The reported technique combines 3D printing and self-assembly of soft materials. The research group prints one liquid within another immiscible liquid, assembling soft membranes on the liquid-liquid interface. Besides microfluidics-related research, the group also focuses on soft material assembly on the liquid interface. The theoretical and experimental basis of soft materials in their previous research paves the way for fabricating VasFluidic devices.
 
"VasFluidics has promising applications, especially for designing microtubule structures and bioinks.

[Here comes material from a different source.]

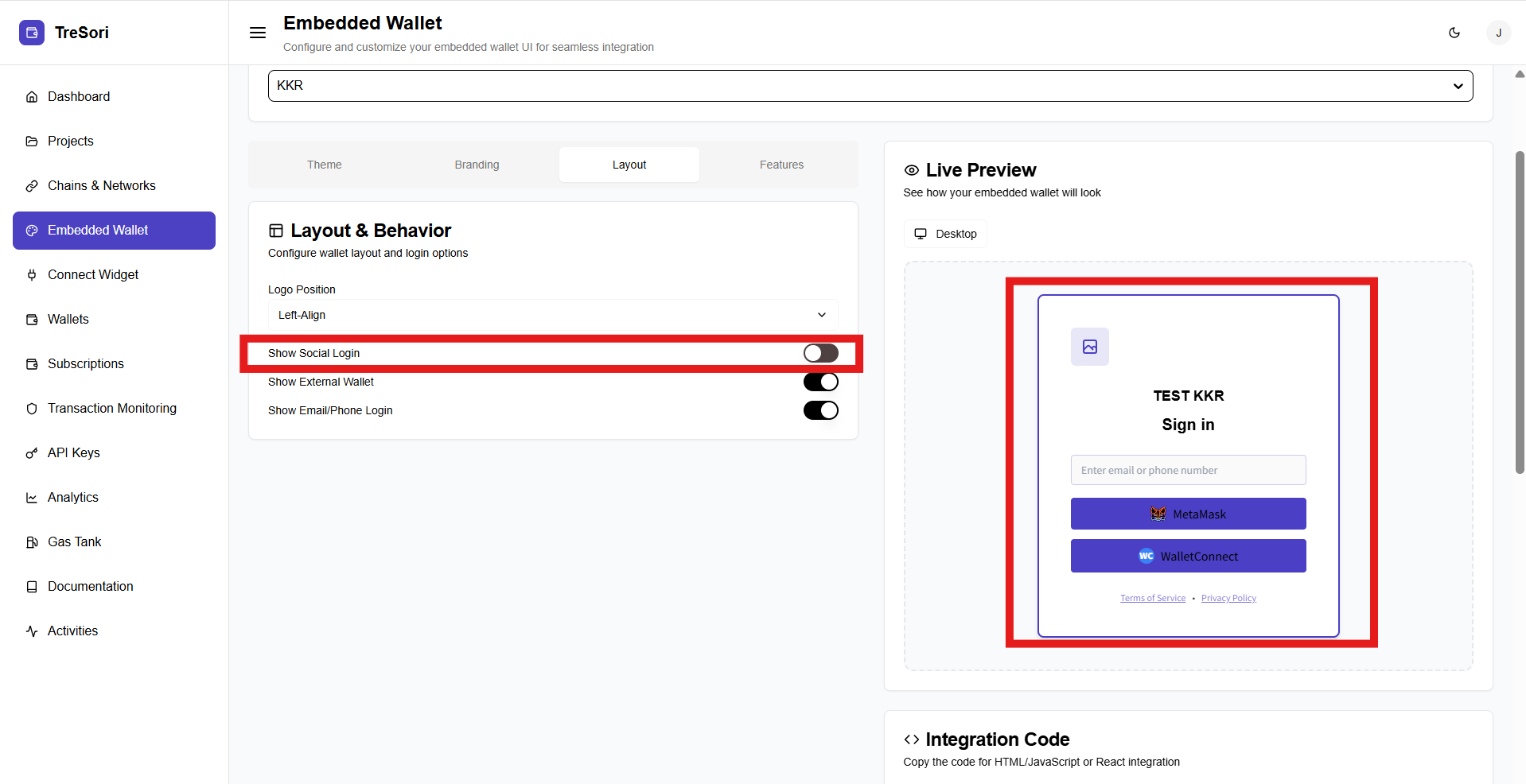1526x784 pixels.
Task: Click the email or phone number field
Action: [1188, 470]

So it has great potential to be combined with cell engineering to develop artificial blood vessel models, which are expected to be used in biomedical applications, such as organ-on-chip and organoids," said a PhD student.
 
Another contributor to this research added: "Apart from the scientific merits and potential biomedical applications of this work, it also sparks our imagination. The vascular tissue of the human body, an efficient transport system, has been refined over millions of years of evolution. By demonstrating the potential of synthetic systems like VasFluidics to reconstruct vascular tissue, this research represents a substantial advancement in our efforts to mimic and harness the extraordinary capabilities of nature's most precise and efficient systems."
 
The team has been focusing on cutting-edge microfluidic techniques to push the envelope in precise (bio)liquid control and efficient (bio)liquid sample analysis. Despite their progress in microfluidics-assisted biomedical applications, the research team refused to just settle on the traditional setups. By exploring and realising the potential of microfluidics for more efficient biofluid processing and analysis, the team realises that new paradigms in designing and fabricating fluidic devices are needed.
 
"Our long-term goal is to utilise microfluidics to develop ultra-sensitive analysis of human body fluids, to assist precision medicine against diseases, and to benefit human health." The senior author said.
 
The author foresees that the VasFluidics system will pioneer biomimetic platforms with complex fluid manipulation. "Potential biomedical applications are boundless. Examples are in-vitro modelling of biological fluid mechanics, biomolecule synthesis, drug screening, and disease modelling in organ-on-chips," the author said.